━━━ Data extracts ━━━

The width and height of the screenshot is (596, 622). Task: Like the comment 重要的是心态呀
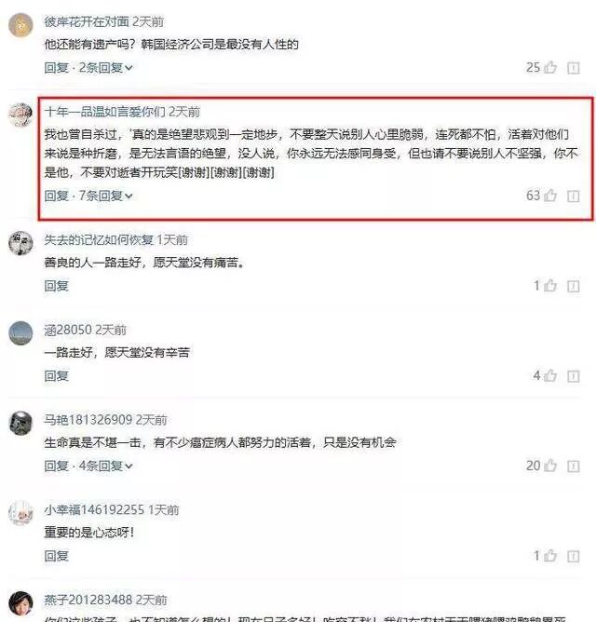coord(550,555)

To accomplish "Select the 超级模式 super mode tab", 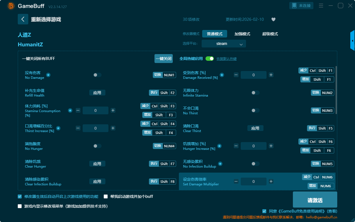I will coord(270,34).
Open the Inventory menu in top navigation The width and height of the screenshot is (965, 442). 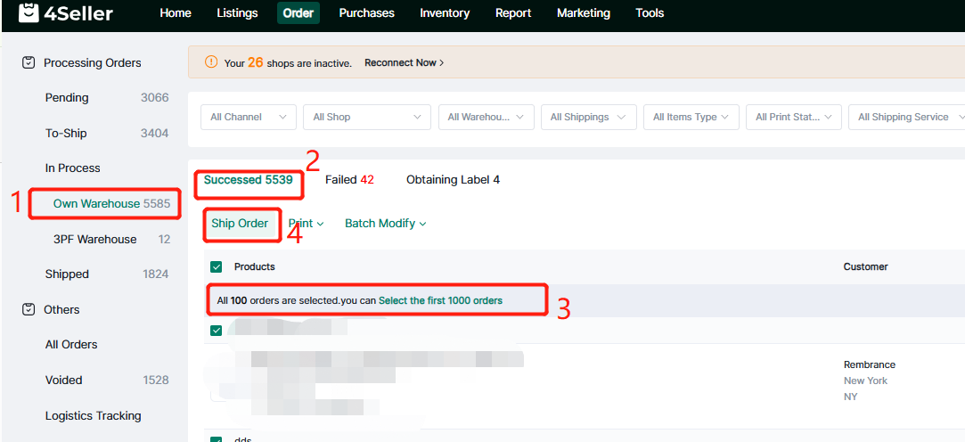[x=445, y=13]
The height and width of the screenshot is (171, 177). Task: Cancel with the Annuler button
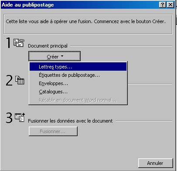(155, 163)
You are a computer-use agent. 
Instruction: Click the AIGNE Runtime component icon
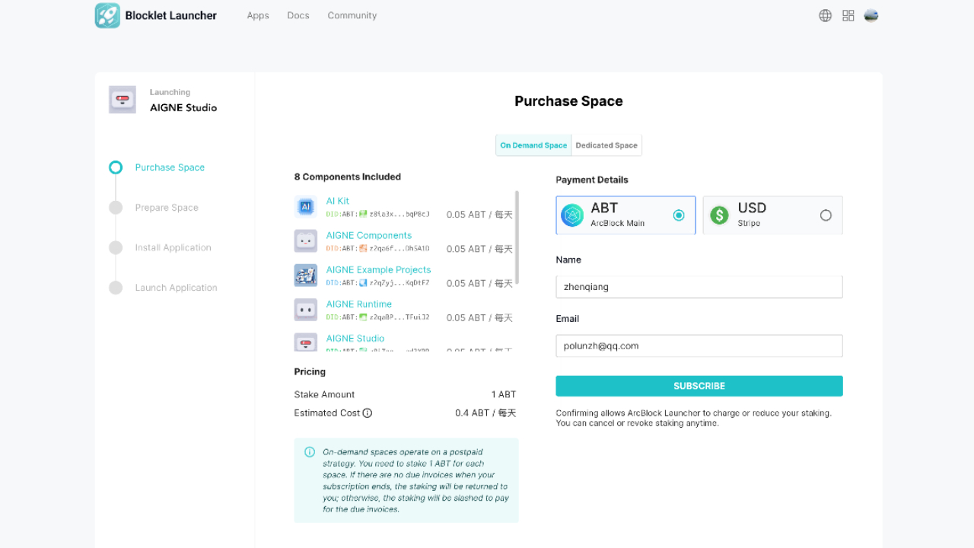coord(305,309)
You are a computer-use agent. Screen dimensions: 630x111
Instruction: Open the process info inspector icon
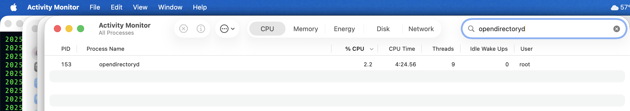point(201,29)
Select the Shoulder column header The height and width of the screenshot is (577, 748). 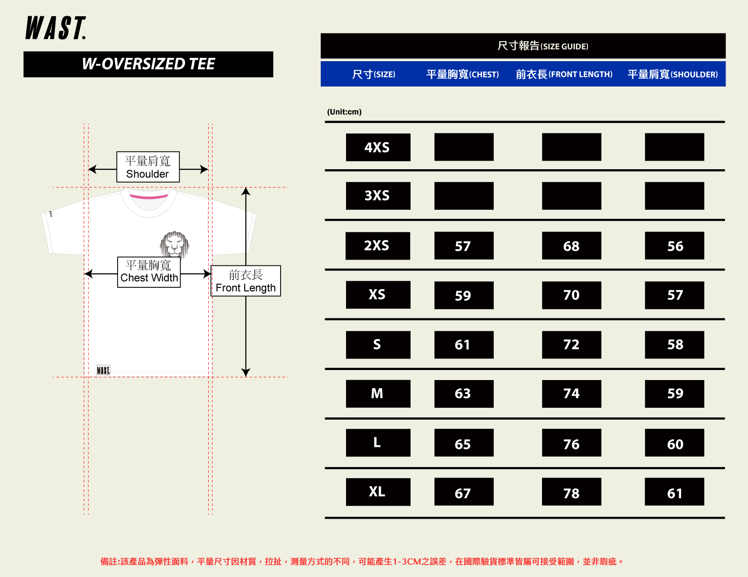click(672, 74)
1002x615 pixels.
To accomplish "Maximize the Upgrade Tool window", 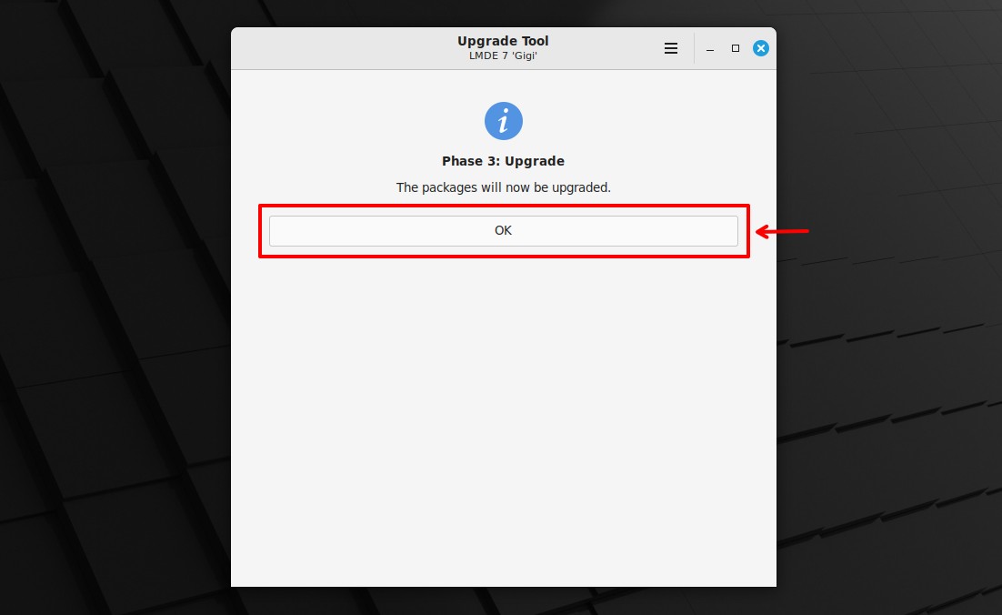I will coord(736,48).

━━━

▶ _Task prompt_
Gather each line of the records holding the string "computer".

▶ _Exercise solution_
You are a computer-use agent. 
You are a computer-use agent. Screen dimensions: 630x111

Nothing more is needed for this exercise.